Exercise directions:
Return the records below verbatim, reproducing every line without any change.

--- Start ---

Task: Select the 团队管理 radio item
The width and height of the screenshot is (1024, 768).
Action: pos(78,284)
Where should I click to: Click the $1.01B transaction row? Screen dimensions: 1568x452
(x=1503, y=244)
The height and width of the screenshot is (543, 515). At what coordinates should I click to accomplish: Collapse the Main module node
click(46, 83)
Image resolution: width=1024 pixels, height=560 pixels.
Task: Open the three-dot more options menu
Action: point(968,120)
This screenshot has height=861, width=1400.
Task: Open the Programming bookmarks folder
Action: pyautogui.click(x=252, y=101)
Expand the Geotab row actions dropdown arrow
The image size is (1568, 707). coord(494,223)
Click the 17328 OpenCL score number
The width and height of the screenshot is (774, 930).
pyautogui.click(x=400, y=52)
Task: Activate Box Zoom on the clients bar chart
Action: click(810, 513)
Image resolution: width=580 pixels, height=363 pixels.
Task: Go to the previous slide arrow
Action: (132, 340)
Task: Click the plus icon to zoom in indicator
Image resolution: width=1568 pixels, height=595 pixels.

--- End ---

Answer to the exercise:
Task: Select the 团队管理 radio item
The width and height of the screenshot is (1024, 768).
Action: pos(78,284)
Where should I click to: Click the $1.01B transaction row? Screen dimensions: 1568x452
(x=1503, y=244)
The height and width of the screenshot is (543, 515). At what coordinates should I click to accomplish: Collapse the Main module node
click(46, 83)
Image resolution: width=1024 pixels, height=560 pixels.
Task: Open the three-dot more options menu
Action: point(968,120)
This screenshot has height=861, width=1400.
Task: Open the Programming bookmarks folder
Action: pyautogui.click(x=252, y=101)
Expand the Geotab row actions dropdown arrow
The image size is (1568, 707). coord(494,223)
Click the 17328 OpenCL score number
The width and height of the screenshot is (774, 930).
pyautogui.click(x=400, y=52)
Task: Activate Box Zoom on the clients bar chart
Action: click(810, 513)
Image resolution: width=580 pixels, height=363 pixels.
Task: Go to the previous slide arrow
Action: (132, 340)
Task: Click the plus icon to zoom in indicator
Image resolution: width=1568 pixels, height=595 pixels.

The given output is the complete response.